■ 抜粋本文 ■
┌──

(卓上四季)「家裁の人」の遺言 - 北海道新聞(2021年5月22日)

https://www.hokkaido-np.co.jp/article/546687?rct=c_season

「全然意味がわからなかったけど一生懸命話をしてくれました」。漫画「家栽の人」の原作者毛利甚八さんが篤志面接委員を務めた中津少年学院で、少年が書いた感想文だ(原文はひらがな)
2003年から少年の話を聞くボランティアを始めた毛利さん。ワーズワースの詩や仏教の説話で対話を試みるが、心は開かれない。軌道に乗るかに見えたギター教室も挫折。それでも懸命に向き合う姿勢は自然と伝わったのだろう。
演奏が簡単なウクレレで弾ける喜びを知ると少年たちに表情が生まれ、作詞の呼び掛けに2人が応じた。すると歌いたいと本音を語り出す者も。見てあげると応えるものだ。07年3月にはオリジナル曲のCD録音が実現した。

└──

■ 抽出情報 ■
┌──

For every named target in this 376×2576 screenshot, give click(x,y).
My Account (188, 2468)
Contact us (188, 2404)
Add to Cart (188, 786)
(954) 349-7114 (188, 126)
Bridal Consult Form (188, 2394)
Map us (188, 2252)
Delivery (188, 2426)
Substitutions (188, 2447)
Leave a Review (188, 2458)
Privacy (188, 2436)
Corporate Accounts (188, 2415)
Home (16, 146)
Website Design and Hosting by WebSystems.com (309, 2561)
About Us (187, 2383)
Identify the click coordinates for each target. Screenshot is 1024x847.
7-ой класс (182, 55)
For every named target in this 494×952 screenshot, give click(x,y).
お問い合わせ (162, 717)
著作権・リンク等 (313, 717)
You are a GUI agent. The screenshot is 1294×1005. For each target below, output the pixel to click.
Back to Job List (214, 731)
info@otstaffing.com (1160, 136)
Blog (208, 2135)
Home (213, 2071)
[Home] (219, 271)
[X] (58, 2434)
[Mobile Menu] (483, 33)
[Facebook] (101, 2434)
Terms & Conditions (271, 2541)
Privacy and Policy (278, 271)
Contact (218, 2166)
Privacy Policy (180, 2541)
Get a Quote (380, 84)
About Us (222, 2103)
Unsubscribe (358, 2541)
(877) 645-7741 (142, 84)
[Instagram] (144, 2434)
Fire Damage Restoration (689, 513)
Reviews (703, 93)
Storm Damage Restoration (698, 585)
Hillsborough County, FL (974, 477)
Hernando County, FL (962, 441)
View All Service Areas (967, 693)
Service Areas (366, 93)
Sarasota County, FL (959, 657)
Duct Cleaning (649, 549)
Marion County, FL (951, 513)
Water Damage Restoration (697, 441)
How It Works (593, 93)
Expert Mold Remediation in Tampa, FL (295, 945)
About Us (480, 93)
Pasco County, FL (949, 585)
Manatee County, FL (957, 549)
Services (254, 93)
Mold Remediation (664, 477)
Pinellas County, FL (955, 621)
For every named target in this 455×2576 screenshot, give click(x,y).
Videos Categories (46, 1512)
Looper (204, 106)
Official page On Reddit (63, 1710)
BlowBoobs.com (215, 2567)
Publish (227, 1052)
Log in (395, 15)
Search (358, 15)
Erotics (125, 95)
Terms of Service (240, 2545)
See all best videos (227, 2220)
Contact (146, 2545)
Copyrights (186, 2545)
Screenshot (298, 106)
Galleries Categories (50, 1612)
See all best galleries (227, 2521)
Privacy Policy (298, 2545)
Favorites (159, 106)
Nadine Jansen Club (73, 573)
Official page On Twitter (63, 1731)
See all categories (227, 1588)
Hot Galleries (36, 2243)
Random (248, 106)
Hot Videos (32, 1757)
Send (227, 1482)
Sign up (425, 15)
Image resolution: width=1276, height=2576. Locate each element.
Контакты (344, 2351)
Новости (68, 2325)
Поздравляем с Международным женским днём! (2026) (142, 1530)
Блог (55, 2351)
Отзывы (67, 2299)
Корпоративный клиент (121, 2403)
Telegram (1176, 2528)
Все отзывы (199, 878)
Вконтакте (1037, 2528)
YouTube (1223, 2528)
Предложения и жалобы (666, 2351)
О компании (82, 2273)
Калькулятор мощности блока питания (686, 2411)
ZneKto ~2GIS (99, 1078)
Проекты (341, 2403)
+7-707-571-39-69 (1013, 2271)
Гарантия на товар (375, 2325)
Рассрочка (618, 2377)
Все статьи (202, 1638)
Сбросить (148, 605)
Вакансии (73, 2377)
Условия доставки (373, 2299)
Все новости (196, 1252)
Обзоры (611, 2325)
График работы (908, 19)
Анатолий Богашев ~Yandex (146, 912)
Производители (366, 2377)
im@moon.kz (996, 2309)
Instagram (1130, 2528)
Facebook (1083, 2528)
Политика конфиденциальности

└──

■ 課題 ■
抜粋本文の「演奏が簡単なウクレレで」で始まる段落を、主な事実を残して箇条書きにまとめよ。 記録はこの作業には使わない。

■ 解答 ■
- 演奏が簡単なウクレレで弾ける喜びを知ると、少年たちに表情が生まれた。
- 作詞の呼び掛けに2人が応じた。
- 歌いたいと本音を語り出す者も出た。
- 07年3月にはオリジナル曲のCD録音が実現した。